The human tTG gene is located on the 20th chromosome (20q11.2-q12).

Physiology

tTG is expressed ubiquitously. It requires calcium as a cofactor for transamidation activity. Transcription is increased by retinoic acid. Amongst its many supposed functions, it appears to play a role in wound healing, apoptosis and extracellular matrix development^[1]

TG2 also has GTPase activity: in the presence of GTP it suggested to function as a G protein participating in signaling processes.^[2] Beside its transglutaminase activity, TG2 is proposed to also act as kinase,^[3] and protein disulphide isomerase,^[4] and deamidase.^[5] This latter activity is important in the deamidation of gliadin peptides thus playing important role in the pathology of coeliac disease.

Role in disease

Tissue transglutaminase is best known for its link with coeliac disease. Anti-transglutaminase antibodies (ATA) result in a form of gluten sensitivity in which a cellular response to Triticeae glutens that are crosslinked to tTG are able to stimulate transglutaminase specific B-cell responses that eventually result in the production of ATA IgA and IgG.^[6]

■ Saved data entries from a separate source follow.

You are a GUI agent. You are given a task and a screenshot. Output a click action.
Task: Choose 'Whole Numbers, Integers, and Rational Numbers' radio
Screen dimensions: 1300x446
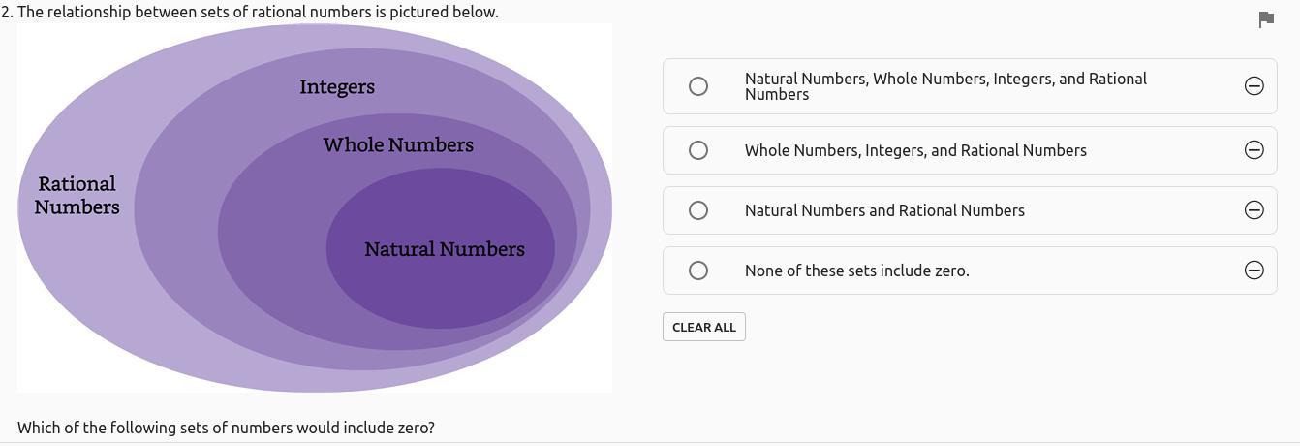pyautogui.click(x=698, y=150)
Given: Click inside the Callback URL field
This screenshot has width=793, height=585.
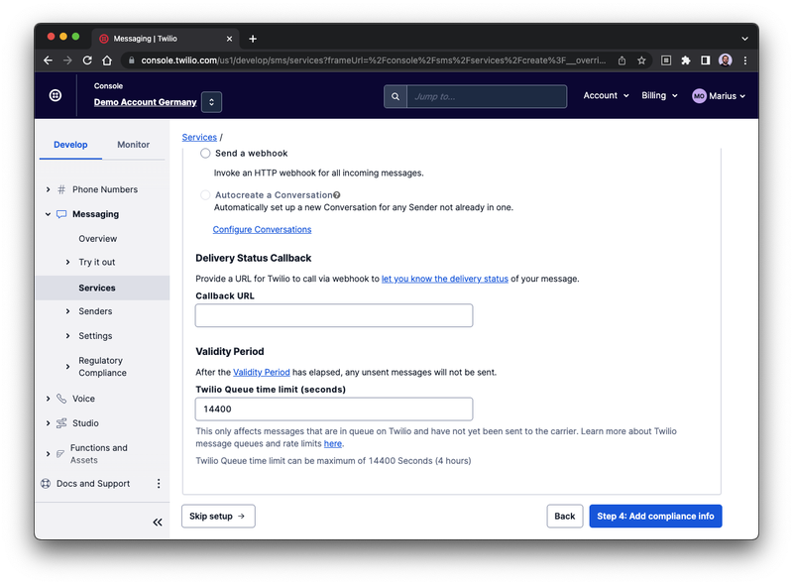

Recent studies suggest that tTG plays a role in inflammation, degenerative diseases and tumor biology.^[1]

Diagnostic use

Serology for anti-tTG antibodies has superseded older serological tests (anti-endomysium, anti-gliadin and anti-reticulin) and has a strong sensitivity (99%) and specificity (>90%) for identifying coeliac disease. Modern anti-tTG assays rely on a human recombinant protein as an antigen^[7]

Therapeutic use

Use of tTG as a form of surgical glue is still experimental. It is also being studied as an attenuator of metastasis in certain tumors.^[1]

References

1. ^ ^{a b c d} Griffin M, Casadio R, Bergamini CM. Transglutaminases: nature's biological glues. Biochem J 2002;368:377-96. PMID 12366374.
2. ^ Fesus L, Piacentini M. Transglutaminase 2: an enigmatic enzyme with diverse functions. Trends Biochem Sci 2002;27:534-9. PMID 12368090.
3. ^ Mishra S, Murphy LJ. Tissue transglutaminase has intrinsic kinase activity: identification of transglutaminase 2 as an insulin-like growth factor-binding protein-3 kinase. J Biol Chem 2004;279:23863-8. PMID 15069073.
4. ^ Hasegawa G, Suwa M, Ichikawa Y, Ohtsuka T, Kumagai S, Kikuchi M, Sato Y, Saito Y. A novel function of tissue-type transglutaminase: protein disulphide isomerase. Biochem J 2003; 373:793-803. PMID 12737632.
5. ^ Sakly W, Thomas V, Quash G and El Alaoui S. A role for tissue transglutaminase in alpha-gliadin peptide cytotoxicity. Clin Exp Immunol 2006;146:550-8. PMID 17100777.
6. ^ Dieterich W, Ehnis T, Bauer M, Donner P, Volta U, Riecken EO, Schuppan D. Identification of tissue transglutaminase as the autoantigen of celiac disease. Nature Med 1997;3:797-801. PMID 9212111
7. ^ Sblattero D, Berti I, Trevisiol C, Marzari R, Tommasini A, Bradbury A, Fasano A, Ventura A, Not T. Human recombinant tissue transglutaminase ELISA: an innovative diagnostic assay for celiac disease. Am J Gastroenterol 2000;95:1253-7. PMID 10811336.